I want to take care of this as soon as I pick it up but I couldn't remember for the life of me if it had an electric choke or the "heat coil" style that is on my dart. Its a 4bbl carter AFB.

Anyone?

If it turns out to be one of the metal heat coil kinds, can I just get an electronic conversion kit and be all said and done? If I do go that way, to make my life easier, anyone recomend a specific wire to splice for the key-on 12V?

Thanks !! Man am I geeked about cruising my new ride all over Detroit this summer!!! I guess it'll be a homecomming since she was born at the Hamtramik plant :)
 
I don't think the original carb has the mounting points for an electric choke. You may have to put a different carb on it.
 
It's uses heat off the exhaust crossover to heat the bimetal spring type choke. They are fairly simple but all the components need to function for it to work properly. First, reattach the choke rod to the choke flap. Then open the throttle and see if the flap closes all the way with just a little pressure keeping it closed.
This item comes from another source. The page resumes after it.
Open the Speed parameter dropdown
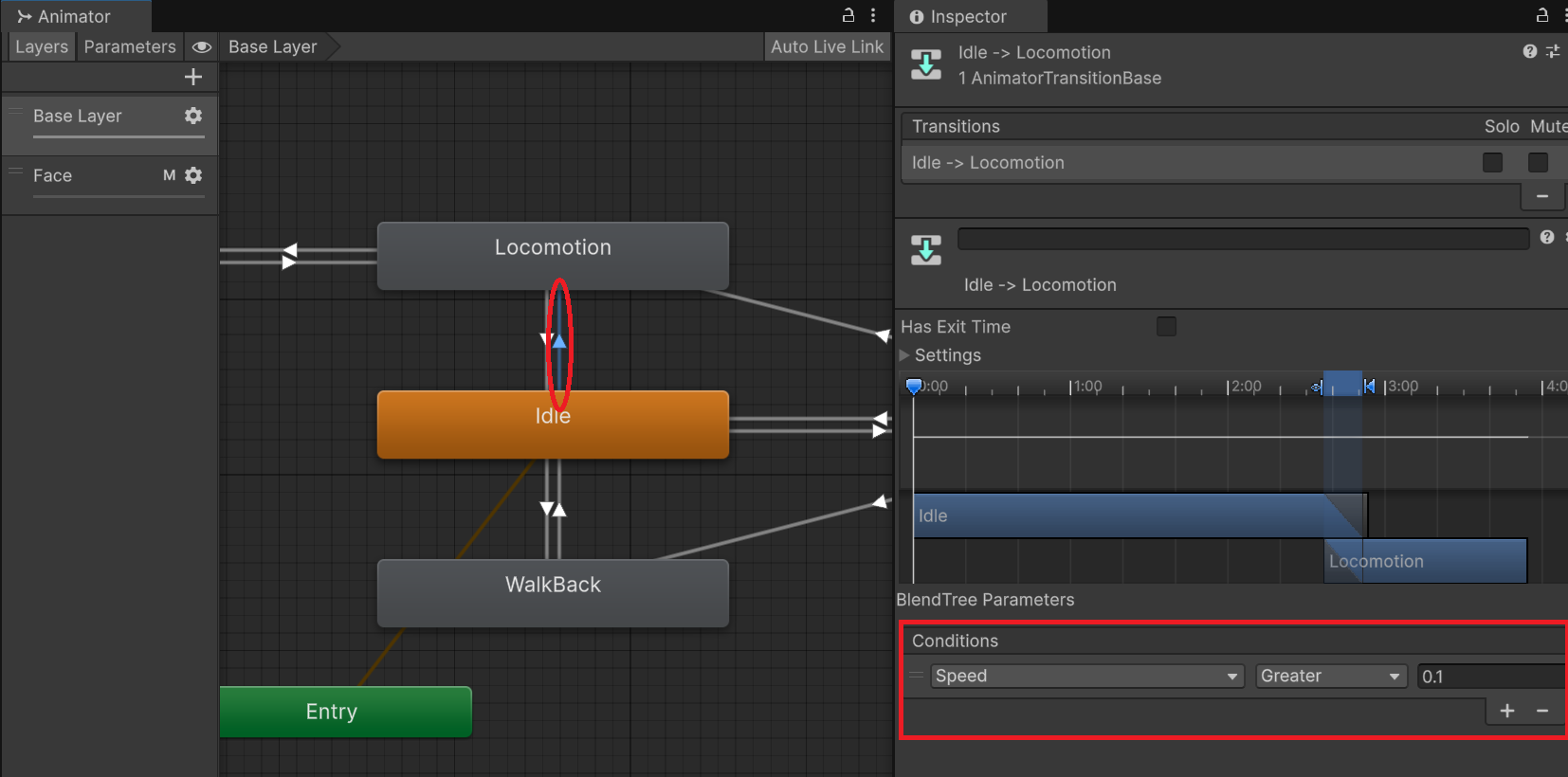[x=1086, y=676]
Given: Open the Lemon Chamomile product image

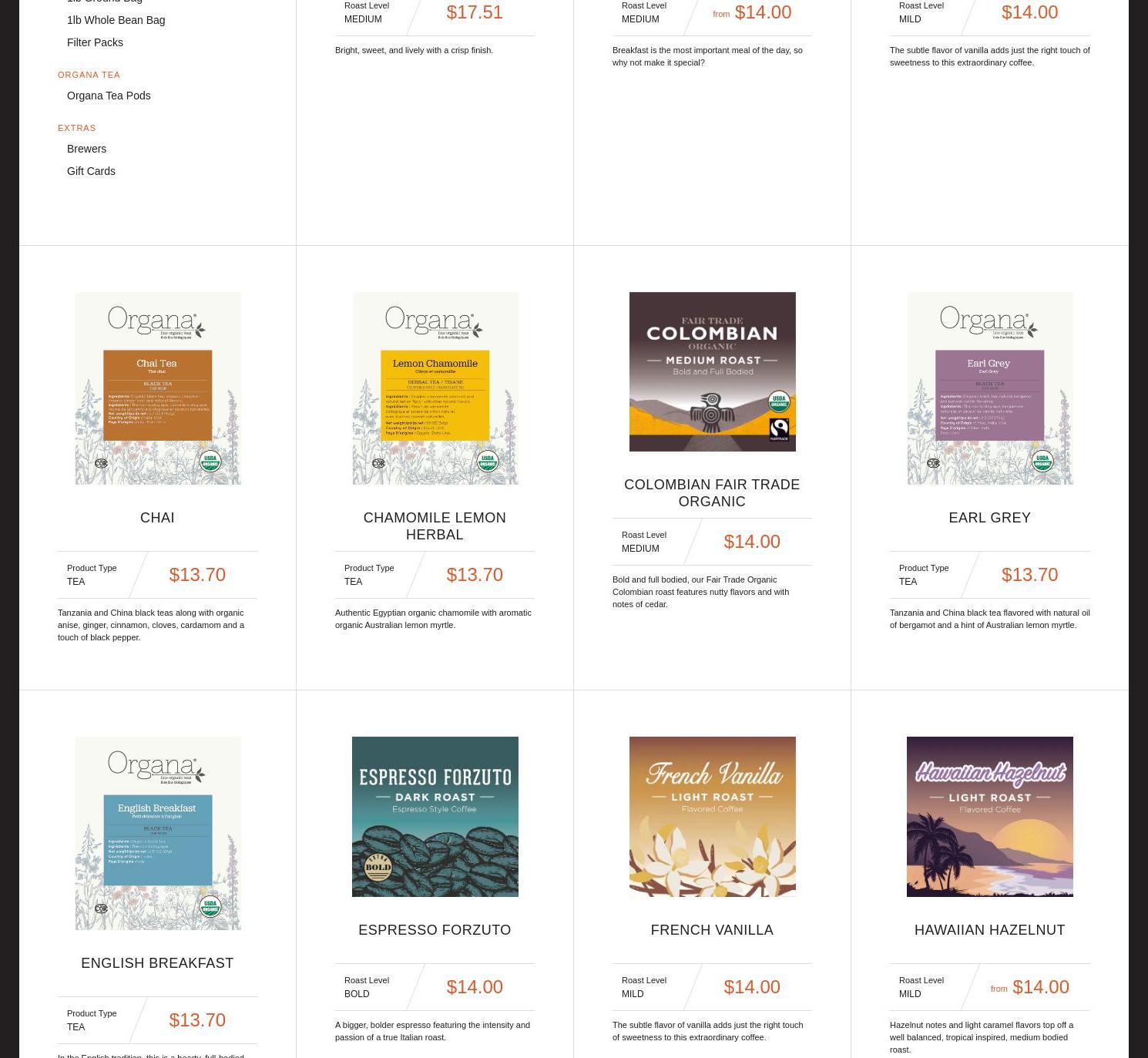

Pull back in the choke pull-off rod and adjust it (by bending) so that it opens the flap about 3/16" or so. Start the engine and see if that adjustment will allow the engine to run smoothly. If not, adjust the pull-off rod until it does. If the choke stays on too long or won't completely open when the engine is hot, the exhaust crossover passage in the intake is probably clogged. You'll need to remove the intake and have the carbon/burnt oil buildup removed. I usually start with a small chisel to get the big stuff and carb cleaner or the sand blaster the get the deep stuff. Run a coat hanger all the way through to make sure the passageway is clear. There is an adjustment on the choke itself but unless someone has messed with it, that won't need changing. You'll have to look in the factory book to get the exact setting depending on your particular application.
Have fun! Mark
 
Has your intake manifold been off the motor lately ? If so, was the exhaust crossover passage open ? If its clogged with carbon (which happens very very often) the choke wont work because the exhaust gasses are not flowing through there to heat the bimetallic spring. The type of choke you have is called a divorced choke, some have an electric heating element in them and others do not, yours does not and relies solely on the exhaust flow through the crossover in the manifold. Try the adjustment suggested above, if it does not help then the problem is very likely the issue I described here.
 
Thanks everyone! I will try that when I get the car home. Is it true that you can not mount an electric choke on this style carb? I'd rather pony up $60 for the kit than play around taking the intake off and cleaning the crossover if thats what it is.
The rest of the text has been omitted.